# Chili Rasboras



## target (Apr 21, 2010)

I noticed what I am assuming is a baby Chili Rasbora in my 15g tank at work. There may very well be more than one, but it is densely planted and that's all I have seen so far. There is only 2 adult rasboras in there, the rest were picked off by another fish which in turn died. I guess I lucked out and got a pair. How many babies are usually spawned? And chili's are egg layers, correct? The baby is absolutely tiny and it was a fluke I even noticed him.


----------



## tang daddy (Apr 21, 2010)

Wow they actually spawned in your tank? I have about 20 in my shrimp tank where not one has died, they have great survival in shrimp tanks because there is nothing stressing them out or to eat them.

I hope to have some babies soon too...


----------



## Elle (Oct 25, 2010)

Wow is right. I've got 12 or so in Djamm's 10g shrimp tank, and while they look happy and eat like pigs, they've never bred. 

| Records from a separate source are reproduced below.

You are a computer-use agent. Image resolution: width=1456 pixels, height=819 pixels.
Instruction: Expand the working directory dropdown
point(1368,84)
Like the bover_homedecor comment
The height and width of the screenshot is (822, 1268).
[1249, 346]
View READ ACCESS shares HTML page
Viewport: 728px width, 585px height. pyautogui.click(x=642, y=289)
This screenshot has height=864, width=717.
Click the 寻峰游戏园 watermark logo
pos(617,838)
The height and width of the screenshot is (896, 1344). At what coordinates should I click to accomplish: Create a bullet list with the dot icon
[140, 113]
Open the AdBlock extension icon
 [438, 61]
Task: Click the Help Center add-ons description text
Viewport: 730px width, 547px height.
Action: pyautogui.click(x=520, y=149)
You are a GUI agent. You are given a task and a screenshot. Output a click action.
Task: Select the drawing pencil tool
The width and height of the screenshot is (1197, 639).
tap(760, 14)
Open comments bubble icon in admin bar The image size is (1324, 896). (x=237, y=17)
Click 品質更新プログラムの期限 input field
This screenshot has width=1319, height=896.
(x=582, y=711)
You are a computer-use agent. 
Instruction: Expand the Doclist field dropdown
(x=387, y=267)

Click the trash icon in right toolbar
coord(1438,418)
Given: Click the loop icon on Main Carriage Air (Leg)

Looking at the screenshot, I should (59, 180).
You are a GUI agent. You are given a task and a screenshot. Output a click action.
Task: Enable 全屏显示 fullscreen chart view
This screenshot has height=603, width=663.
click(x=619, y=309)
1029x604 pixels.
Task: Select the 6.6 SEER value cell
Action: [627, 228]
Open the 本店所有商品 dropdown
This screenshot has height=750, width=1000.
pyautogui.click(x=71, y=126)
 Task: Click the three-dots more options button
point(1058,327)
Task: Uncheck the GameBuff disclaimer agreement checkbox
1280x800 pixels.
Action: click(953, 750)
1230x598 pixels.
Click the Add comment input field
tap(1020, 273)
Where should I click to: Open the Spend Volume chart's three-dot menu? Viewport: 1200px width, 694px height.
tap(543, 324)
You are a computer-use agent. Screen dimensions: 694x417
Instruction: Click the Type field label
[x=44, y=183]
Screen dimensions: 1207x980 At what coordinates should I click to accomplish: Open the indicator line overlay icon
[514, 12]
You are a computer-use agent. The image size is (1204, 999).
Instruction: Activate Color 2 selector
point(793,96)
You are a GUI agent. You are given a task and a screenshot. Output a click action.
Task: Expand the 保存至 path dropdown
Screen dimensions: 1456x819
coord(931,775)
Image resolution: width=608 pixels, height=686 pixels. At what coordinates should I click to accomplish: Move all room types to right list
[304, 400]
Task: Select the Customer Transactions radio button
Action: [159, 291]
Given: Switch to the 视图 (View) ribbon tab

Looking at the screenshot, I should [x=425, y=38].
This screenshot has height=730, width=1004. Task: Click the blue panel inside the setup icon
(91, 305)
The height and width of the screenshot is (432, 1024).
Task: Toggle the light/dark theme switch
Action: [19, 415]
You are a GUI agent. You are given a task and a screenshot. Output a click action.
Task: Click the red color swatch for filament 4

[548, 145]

OTOH, they don't eat the shrimplets like the cardinal tetras did, either...


----------



## target (Apr 21, 2010)

I was pleased to see the baby swimming, wasn't really expecting it. I am hoping that it will grow up, and that there will be more than just the one.


----------



## djamm (Sep 25, 2010)

Good luck...they are fun in my shrimp tank...they seem to co-exist with the otto's (never see them)


----------